Name Mariquita

Yard No. 595

Year 1911

Type 19 Metre I.R.

Rig Gaff Cutter

Designer William Fife III

Builder  William Fife & Son, Fairlie

LOA 125′ — 38.10 m

LOD 95′ 2″ — 29.00 m

LWL 63′ — 19.20 m

Beam 5′ 2″ — 17.00 m

Draft 12′ 2″ — 3.70 m

Displacement 69 t

Construction Mahogany on steel frames

Sail No. /

Engine Yanmar 315HP

Ex-name /

First Owner /

Location  United Kingdom


Last restoration 1991, Fairlie Restorations, UK

Information & History

Mariquita – ladybird in Spanish and one of the most iconic yachts in the history of the sport is probably the last 19 Metre in existence and her career spanning over a century and involving something of a resurrection is one of the great maritime stories. Designed and built for industrialist Arthur Stothert by William Fife III, she was launched in 1911 at Fairlie on the Clyde. Fife’s wonderful design was of course fully complemented with the high build quality of his celebrated yard.

In 1915 she was sold, ending up in neutral Norway where she spent the war years. She returned to Great Britain after the war and was brought to West Mersea by Arthur Hempstead, whose firm undertook the decommissioning. Her fine mast was chopped away above the deck, her keel bolts let go and 40 tonnes of lead cut into scrap on the Mersea hard. The hulk of the once beautiful yacht was towed to Woodbridge on the Deben and in 1958 moved to Pin Mill, on the Orwell, remaining there as a house boat for some 30 years. Bow in to the river bank, moored with chains and supported between four very large posts, at high springs she would float, settling again – not always level as the tide went out.

It was from Pin Mill in 1991 that William Collier and Albert Obrist intervened leading to her landmark restoration at Fairlie Restorations. Taken round to the Hamble on a Thames lighter, work started on the restoration in 2001. After years of painstaking work the restored MARIQUITA finally appeared in 2004. With the restoration, her owners sought not only to save a unique yacht, but also the quality ethos to which she was built and raced originally in 1911. The MARIQUITA project was one of the most professional and well-resourced classic yacht programmes ever undertaken.

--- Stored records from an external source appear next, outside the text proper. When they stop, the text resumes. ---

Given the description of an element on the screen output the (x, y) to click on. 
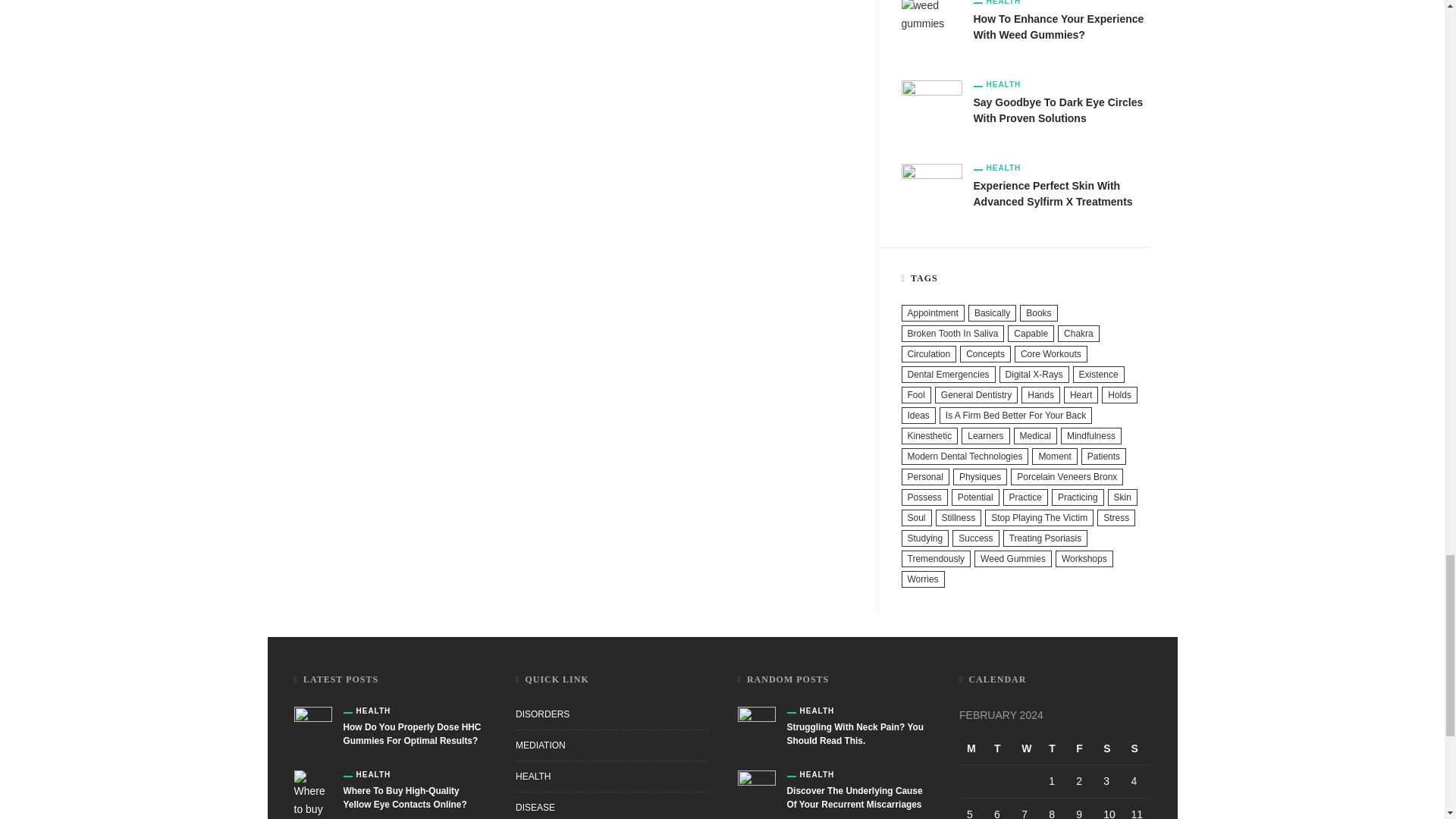
How to enhance your experience with weed gummies? (930, 26)
Say Goodbye to Dark Eye Circles with Proven Solutions (930, 110)
Health (998, 2)
How to enhance your experience with weed gummies? (1059, 26)
Given the description of an element on the screen output the (x, y) to click on. 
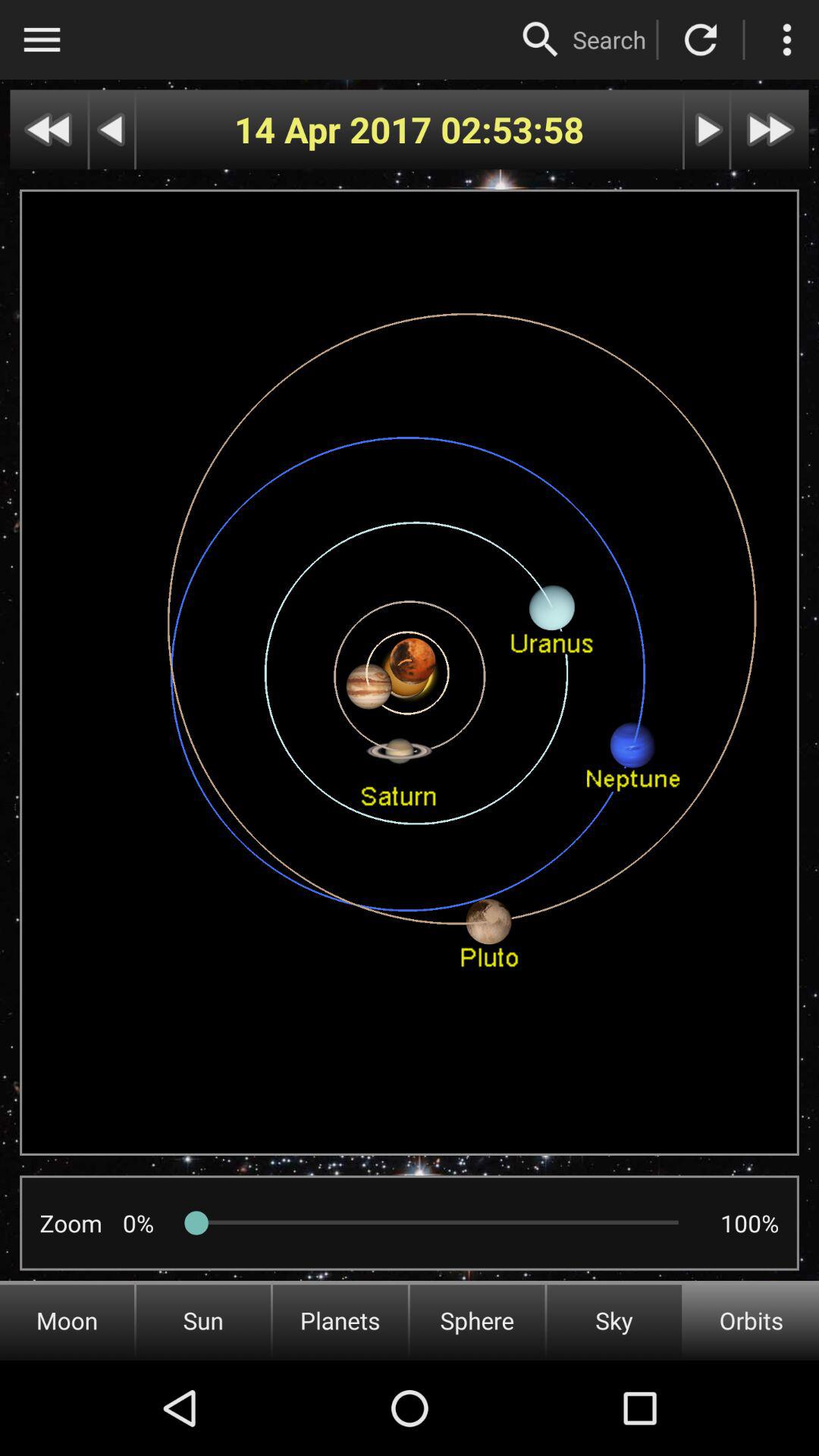
go back one year (48, 129)
Given the description of an element on the screen output the (x, y) to click on. 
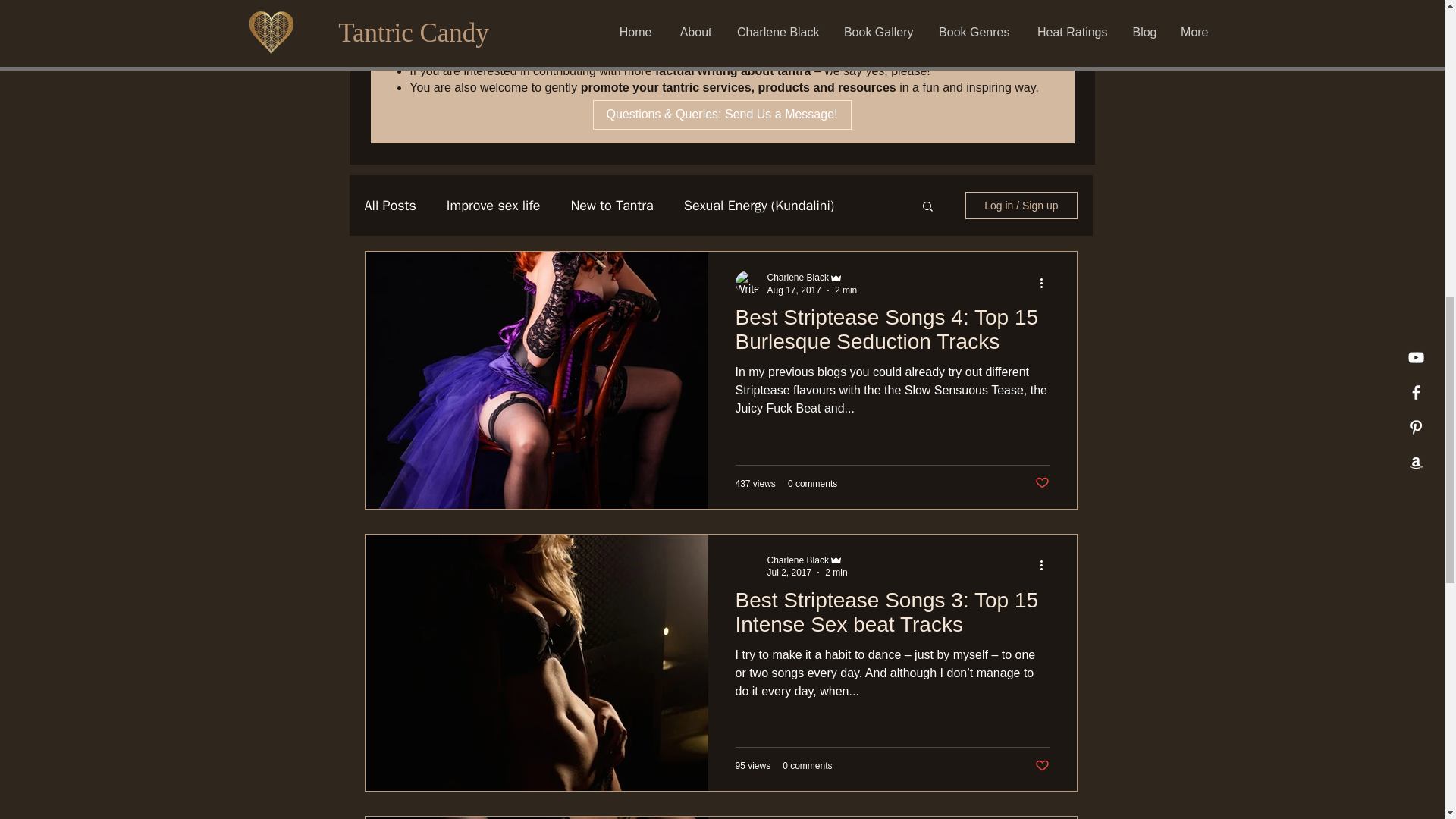
Charlene Black (797, 560)
Aug 17, 2017 (794, 290)
2 min (836, 572)
Jul 2, 2017 (789, 572)
Charlene Black (797, 276)
2 min (845, 290)
Given the description of an element on the screen output the (x, y) to click on. 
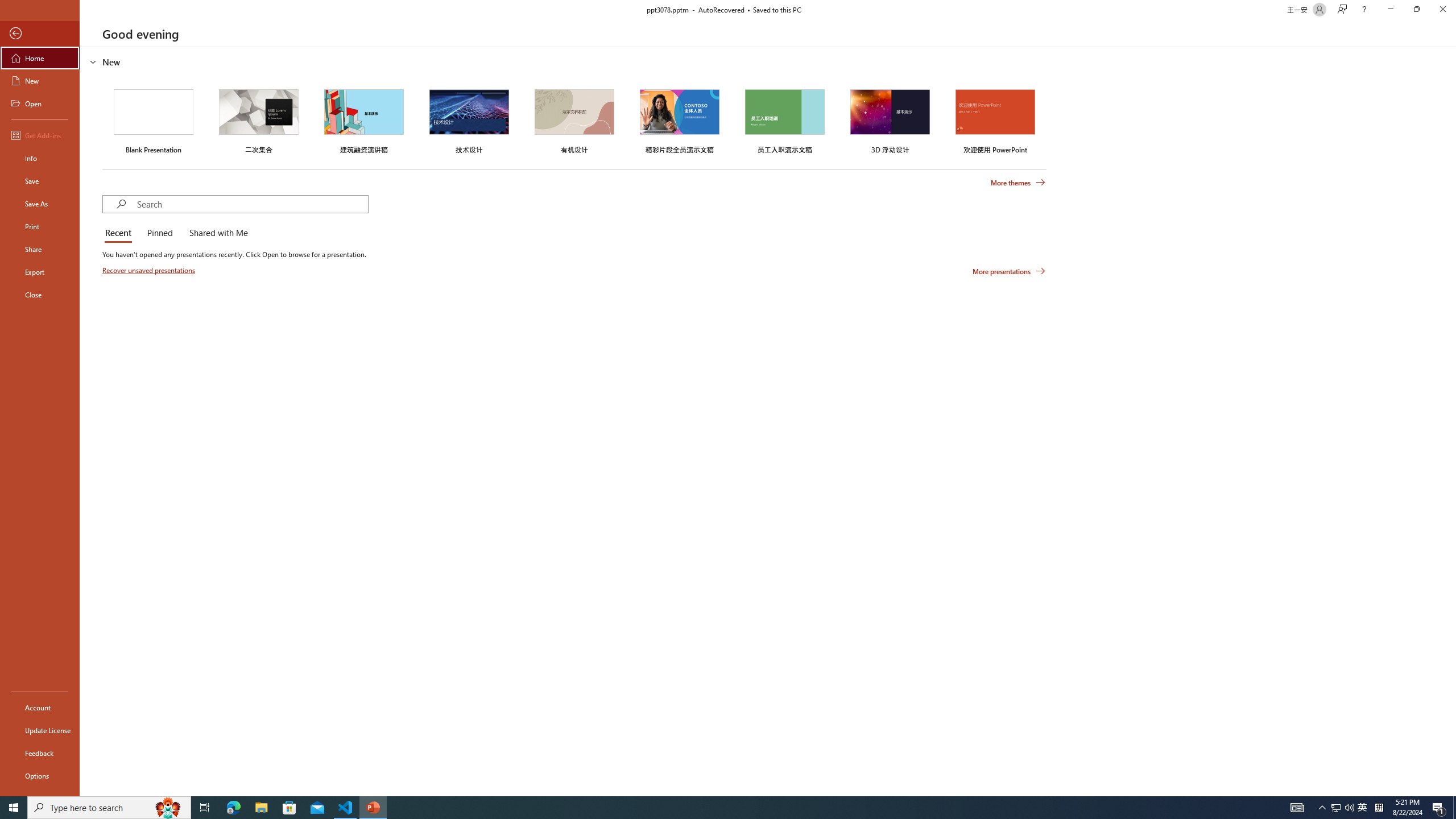
Update License (40, 730)
Feedback (40, 753)
Account (40, 707)
Hide or show region (92, 61)
Blank Presentation (153, 119)
Shared with Me (215, 233)
Given the description of an element on the screen output the (x, y) to click on. 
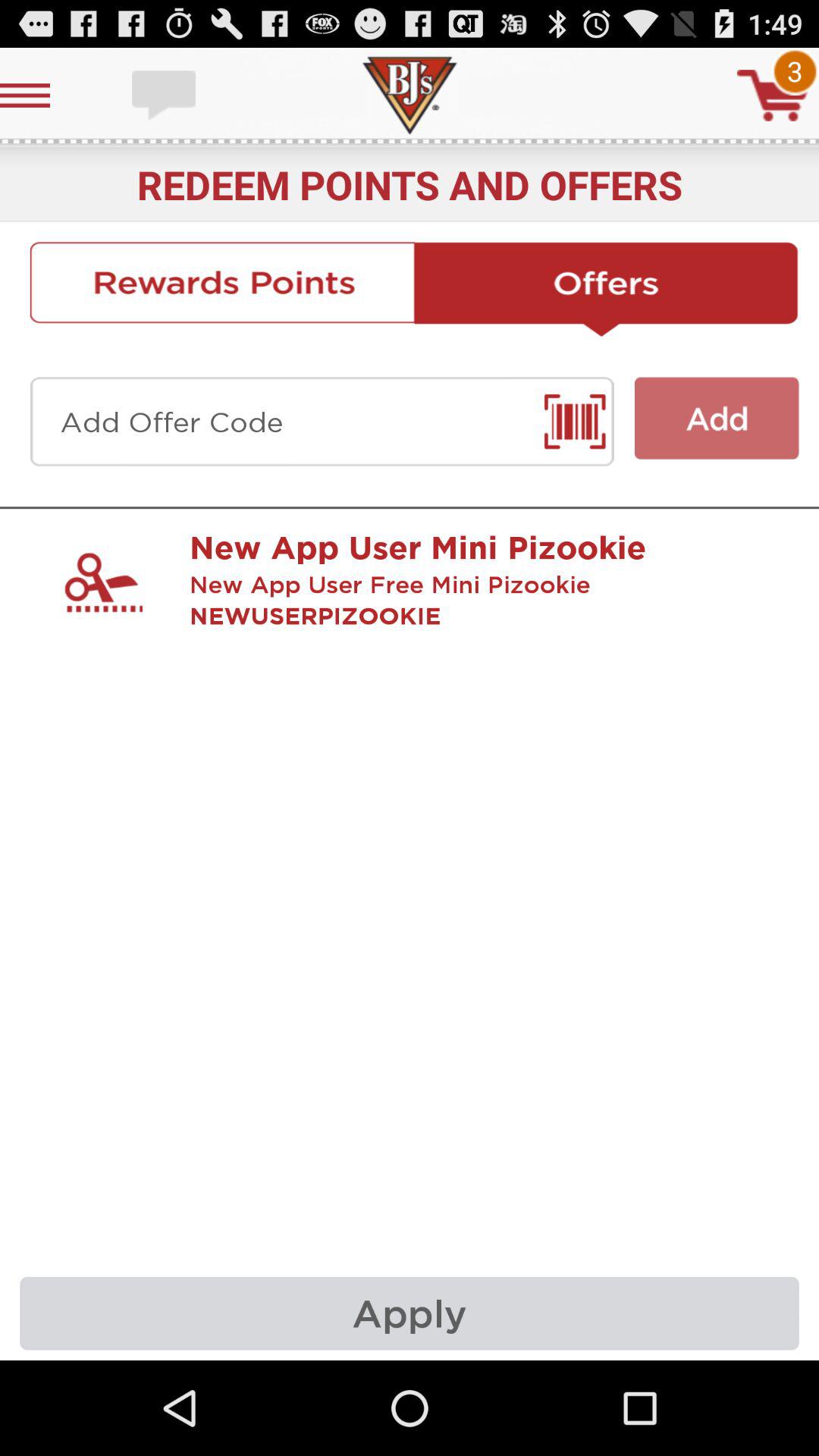
cart (772, 95)
Given the description of an element on the screen output the (x, y) to click on. 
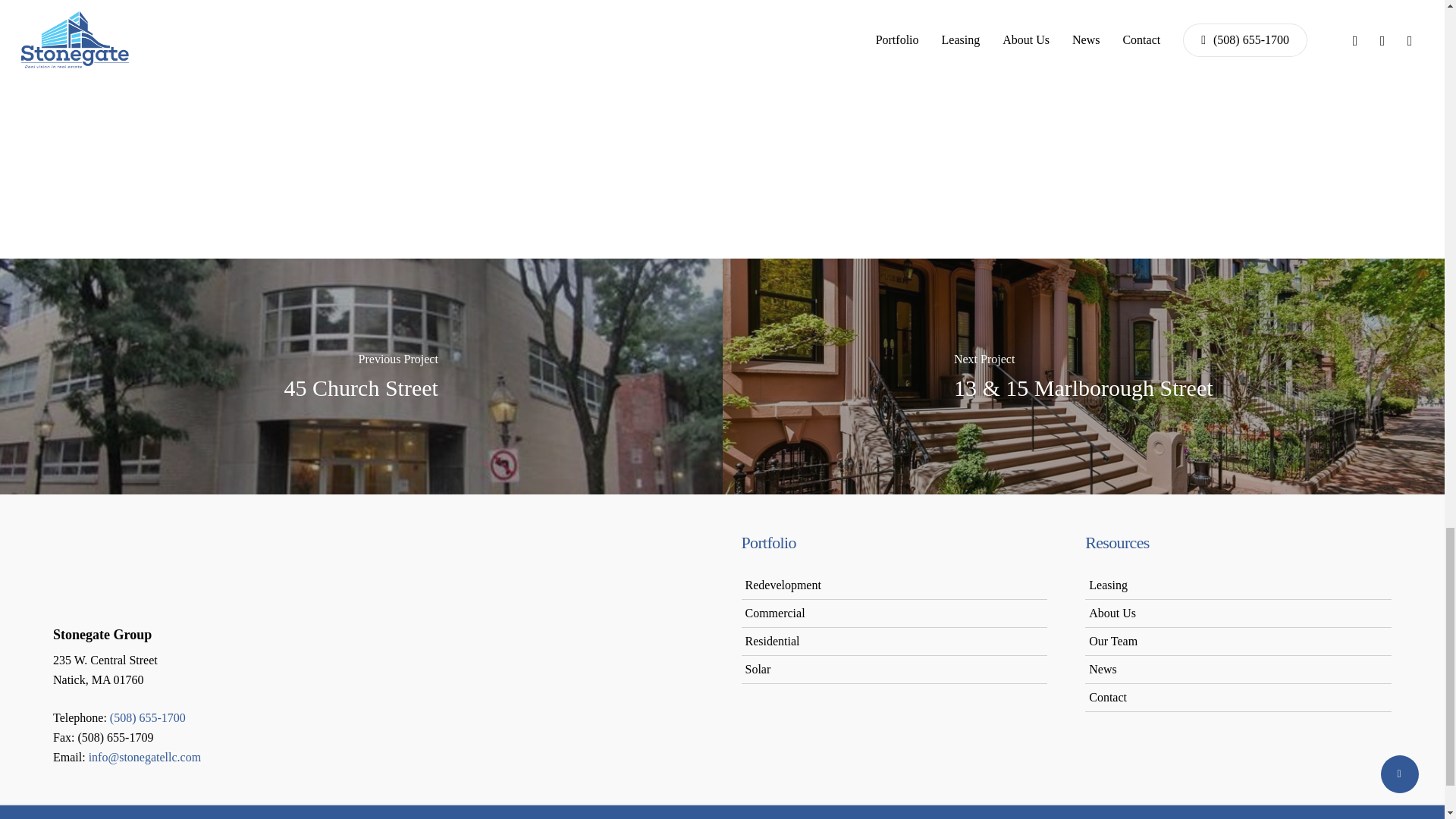
Leasing (1107, 584)
Our Team (1113, 640)
Contact (1107, 697)
News (1102, 668)
About Us (1112, 612)
Residential (771, 640)
Redevelopment (782, 584)
Commercial (774, 612)
Solar (757, 668)
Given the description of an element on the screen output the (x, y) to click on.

Following her re launch she started on a highly successful nine year campaign and was to star in numerous regattas, winning Imperia and looking great alongside the likes of the MOONBEAMs III and IV. Wintering in San Remo MARIQUITA then headed for Greece for 2 months of cruising and race training with the owner. She went on to attend five classic regattas, including the new Porto Rotondo event and the renowned Voiles de St Tropez. In June, 2008 she attended the Fife Regatta on the Clyde and then took part in other regattas on England’s south coast. 2011 marked her centenary with a busy race season with eight more regattas; Ajaccio, Antibes, Barcelona, Palma, Mahon, Monaco, Cannes and St Tropez. In 2012 MARIQUITA visited the UK again for the Westward Cup in Cowes, the Queen’s Diamond Jubilee on the Thames and the Pendennis Cup in Falmouth. She then returned to the Mediterranean for the end of season regattas there.

It was in 2012 however that MARIQUITA was unexpectedly offered for sale. The syndicate that eventually purchased her was helped somewhat by inheriting a number of her existing crew as where everything is done by hand on such a complex yacht working as a team is paramount. Of course it took time for the crew to bed in but by the fourth regatta in Barcelona the skipper George Newman was seeing signs of real improvement. Despite some dramatic conditions in both Mahon and Cannes and some very close racing with her great rivals MOONBEAM IV and CAMBRIA, MARIQUITA arrived in Saint Tropez for the final regatta of the season in good shape with six podium finishes under her belt. Her 2014 season ended with even better results – after winning overall the Big Boat class in the Panerai Grand Prix, MARIQUITA then went on to come second in Les Voiles de St Tropez, behind the mighty gaff schooner ELENA. She is now ready to be passed on to her next custodian.

Fast forward to 2015 to find MARIQUITA locking horns with ELEONORA and SUMURUN once again on the Solent coming out on top during an exciting week of sailing for the Panerai British Classic Week at Cowes. After recording three 1st and two 2nd places her owner and helmsman John Caulcutt was of course delighted with another regatta win saying “The crew have adapted to the windy and tidal Solent conditions this season with great skill. MARIQUITA has performed really well – I couldn’t be happier with another successful week on the water”.